### PROBLEM TO WORK ON
Retype every entry exactly, down to the last character.

[Collected data entries]

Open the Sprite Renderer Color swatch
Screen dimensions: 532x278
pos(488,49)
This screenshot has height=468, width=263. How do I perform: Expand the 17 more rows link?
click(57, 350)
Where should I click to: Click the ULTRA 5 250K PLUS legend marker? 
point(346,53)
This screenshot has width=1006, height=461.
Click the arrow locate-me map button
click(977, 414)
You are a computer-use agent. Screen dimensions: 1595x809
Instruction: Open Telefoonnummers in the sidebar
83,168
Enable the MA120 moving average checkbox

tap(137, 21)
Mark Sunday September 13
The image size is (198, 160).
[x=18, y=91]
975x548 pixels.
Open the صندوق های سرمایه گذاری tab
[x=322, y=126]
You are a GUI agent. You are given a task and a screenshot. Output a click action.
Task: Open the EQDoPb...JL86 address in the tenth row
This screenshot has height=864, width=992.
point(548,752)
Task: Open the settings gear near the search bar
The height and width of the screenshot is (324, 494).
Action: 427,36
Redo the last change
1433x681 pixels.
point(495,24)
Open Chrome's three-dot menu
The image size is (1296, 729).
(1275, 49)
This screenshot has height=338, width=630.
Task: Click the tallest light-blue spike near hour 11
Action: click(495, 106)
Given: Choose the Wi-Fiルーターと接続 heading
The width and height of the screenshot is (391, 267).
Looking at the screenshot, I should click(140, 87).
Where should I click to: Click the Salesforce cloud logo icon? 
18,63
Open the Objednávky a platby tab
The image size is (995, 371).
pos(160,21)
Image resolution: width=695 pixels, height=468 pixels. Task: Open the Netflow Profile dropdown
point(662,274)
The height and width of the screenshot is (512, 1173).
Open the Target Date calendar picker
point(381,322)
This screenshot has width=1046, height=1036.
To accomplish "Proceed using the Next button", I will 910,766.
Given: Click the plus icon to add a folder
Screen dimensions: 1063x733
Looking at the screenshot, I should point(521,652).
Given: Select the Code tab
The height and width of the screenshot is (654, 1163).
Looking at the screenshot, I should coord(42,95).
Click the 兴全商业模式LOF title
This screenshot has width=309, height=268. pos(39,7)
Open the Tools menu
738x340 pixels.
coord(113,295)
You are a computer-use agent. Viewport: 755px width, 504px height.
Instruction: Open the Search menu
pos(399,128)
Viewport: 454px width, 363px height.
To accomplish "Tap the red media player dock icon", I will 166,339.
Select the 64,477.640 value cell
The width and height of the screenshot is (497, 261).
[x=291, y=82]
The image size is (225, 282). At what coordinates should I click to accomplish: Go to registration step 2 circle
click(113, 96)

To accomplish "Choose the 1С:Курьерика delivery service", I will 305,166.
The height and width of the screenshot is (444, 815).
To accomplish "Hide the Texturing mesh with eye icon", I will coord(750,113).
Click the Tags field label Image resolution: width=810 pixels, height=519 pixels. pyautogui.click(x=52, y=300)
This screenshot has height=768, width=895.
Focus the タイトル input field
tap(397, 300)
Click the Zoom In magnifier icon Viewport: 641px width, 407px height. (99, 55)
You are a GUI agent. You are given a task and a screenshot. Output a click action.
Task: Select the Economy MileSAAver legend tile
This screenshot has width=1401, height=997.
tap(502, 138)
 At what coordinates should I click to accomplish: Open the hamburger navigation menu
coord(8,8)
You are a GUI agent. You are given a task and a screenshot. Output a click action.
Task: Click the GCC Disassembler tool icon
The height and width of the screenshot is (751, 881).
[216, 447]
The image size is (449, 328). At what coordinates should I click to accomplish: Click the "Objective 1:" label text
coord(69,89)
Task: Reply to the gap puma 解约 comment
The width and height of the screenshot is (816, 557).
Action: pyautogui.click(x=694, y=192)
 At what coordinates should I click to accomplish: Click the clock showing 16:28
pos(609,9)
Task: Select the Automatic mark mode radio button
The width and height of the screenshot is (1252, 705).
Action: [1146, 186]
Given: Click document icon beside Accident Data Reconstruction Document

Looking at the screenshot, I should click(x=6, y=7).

### OUTPUT FOR THIS EXERCISE
Open the Sprite Renderer Color swatch
Screen dimensions: 532x278
pos(488,49)
This screenshot has height=468, width=263. How do I perform: Expand the 17 more rows link?
click(57, 350)
Where should I click to: Click the ULTRA 5 250K PLUS legend marker? 
point(346,53)
This screenshot has width=1006, height=461.
Click the arrow locate-me map button
click(977, 414)
You are a computer-use agent. Screen dimensions: 1595x809
Instruction: Open Telefoonnummers in the sidebar
83,168
Enable the MA120 moving average checkbox

tap(137, 21)
Mark Sunday September 13
The image size is (198, 160).
[x=18, y=91]
975x548 pixels.
Open the صندوق های سرمایه گذاری tab
[x=322, y=126]
You are a GUI agent. You are given a task and a screenshot. Output a click action.
Task: Open the EQDoPb...JL86 address in the tenth row
This screenshot has height=864, width=992.
point(548,752)
Task: Open the settings gear near the search bar
The height and width of the screenshot is (324, 494).
Action: 427,36
Redo the last change
1433x681 pixels.
point(495,24)
Open Chrome's three-dot menu
The image size is (1296, 729).
(1275, 49)
This screenshot has height=338, width=630.
Task: Click the tallest light-blue spike near hour 11
Action: click(495, 106)
Given: Choose the Wi-Fiルーターと接続 heading
The width and height of the screenshot is (391, 267).
Looking at the screenshot, I should click(140, 87).
Where should I click to: Click the Salesforce cloud logo icon? 
18,63
Open the Objednávky a platby tab
The image size is (995, 371).
pos(160,21)
Image resolution: width=695 pixels, height=468 pixels. Task: Open the Netflow Profile dropdown
point(662,274)
The height and width of the screenshot is (512, 1173).
Open the Target Date calendar picker
point(381,322)
This screenshot has width=1046, height=1036.
To accomplish "Proceed using the Next button", I will 910,766.
Given: Click the plus icon to add a folder
Screen dimensions: 1063x733
Looking at the screenshot, I should point(521,652).
Given: Select the Code tab
The height and width of the screenshot is (654, 1163).
Looking at the screenshot, I should coord(42,95).
Click the 兴全商业模式LOF title
This screenshot has width=309, height=268. pos(39,7)
Open the Tools menu
738x340 pixels.
coord(113,295)
You are a computer-use agent. Viewport: 755px width, 504px height.
Instruction: Open the Search menu
pos(399,128)
Viewport: 454px width, 363px height.
To accomplish "Tap the red media player dock icon", I will 166,339.
Select the 64,477.640 value cell
The width and height of the screenshot is (497, 261).
[x=291, y=82]
The image size is (225, 282). At what coordinates should I click to accomplish: Go to registration step 2 circle
click(113, 96)

To accomplish "Choose the 1С:Курьерика delivery service", I will 305,166.
The height and width of the screenshot is (444, 815).
To accomplish "Hide the Texturing mesh with eye icon", I will coord(750,113).
Click the Tags field label Image resolution: width=810 pixels, height=519 pixels. pyautogui.click(x=52, y=300)
This screenshot has height=768, width=895.
Focus the タイトル input field
tap(397, 300)
Click the Zoom In magnifier icon Viewport: 641px width, 407px height. (99, 55)
You are a GUI agent. You are given a task and a screenshot. Output a click action.
Task: Select the Economy MileSAAver legend tile
This screenshot has width=1401, height=997.
tap(502, 138)
 At what coordinates should I click to accomplish: Open the hamburger navigation menu
coord(8,8)
You are a GUI agent. You are given a task and a screenshot. Output a click action.
Task: Click the GCC Disassembler tool icon
The height and width of the screenshot is (751, 881).
[216, 447]
The image size is (449, 328). At what coordinates should I click to accomplish: Click the "Objective 1:" label text
coord(69,89)
Task: Reply to the gap puma 解约 comment
The width and height of the screenshot is (816, 557).
Action: pyautogui.click(x=694, y=192)
 At what coordinates should I click to accomplish: Click the clock showing 16:28
pos(609,9)
Task: Select the Automatic mark mode radio button
The width and height of the screenshot is (1252, 705).
Action: [1146, 186]
Given: Click document icon beside Accident Data Reconstruction Document

Looking at the screenshot, I should click(x=6, y=7).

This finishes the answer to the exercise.